Oxidation of ibuprofen in water by UV/O3 process: Removal, byproducts, and degradation pathways

Abstract

Owing to the huge consumption of ibuprofen (IBP), its risk of exposure in water is of concern. The UV/O3 process has advantages in IBP degradation compared with the single UV and O3 processes. To promote the utilization of UV/O3, further exploration is necessary. In this study, the degradation mechanisms, byproduct security and cost of the UV/O3 process were investigated. Degradation kinetics showed that adding of UV irradiation into 0.6 mg/L of O3 increased the IBP degradation rate by 10 times, subsequently achieving a superior mineralization result. When the pH values changed (4.0–10.0) or humic acid existed in water, the UV/O3 efficiency was less affected compared with that of O3 process, which mainly attributed to the promotion of HO formation during UV/O3. Eleven byproducts with OH/COOH groups were identified in UV/O3, most of which contained 2–6 carbons. Ozonation produced the same types of byproducts, but the byproducts from UV irradiation were aromatics.

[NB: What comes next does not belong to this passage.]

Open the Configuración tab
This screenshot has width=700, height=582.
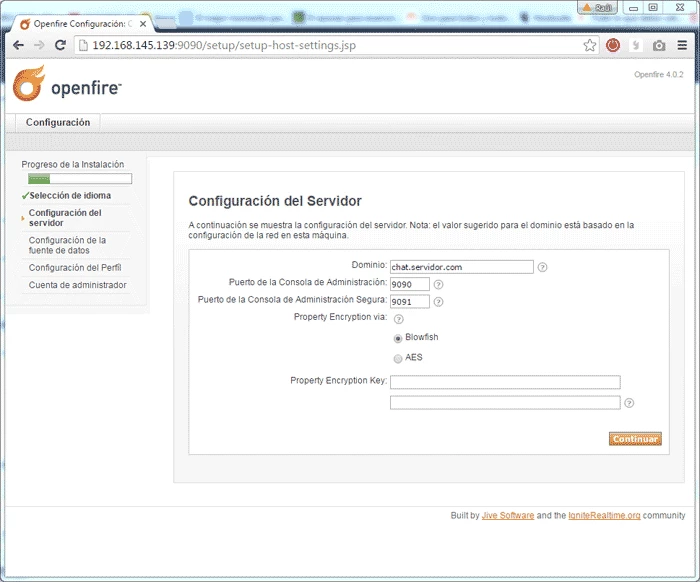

Toxicity evaluation indicated that the 4′-(2-Methylpropyl)acetophenone formed in the UV process had stronger bioaccumulation potential than IBP, and some byproducts produced in the O3 and UV/O3 processes were more harmful based on the oral rate LD50 values. Because the byproduct transformations in UV/O3 accomplished within 10 min compared with the 100 min in the separate processes, the UV/O3 technology could better ensure byproduct security. In addition, the cost of UV/O3 was most acceptable among the three technologies under the same IBP degradation target. The UV/O3 technology had the promotion potential in IBP wastewater treatment.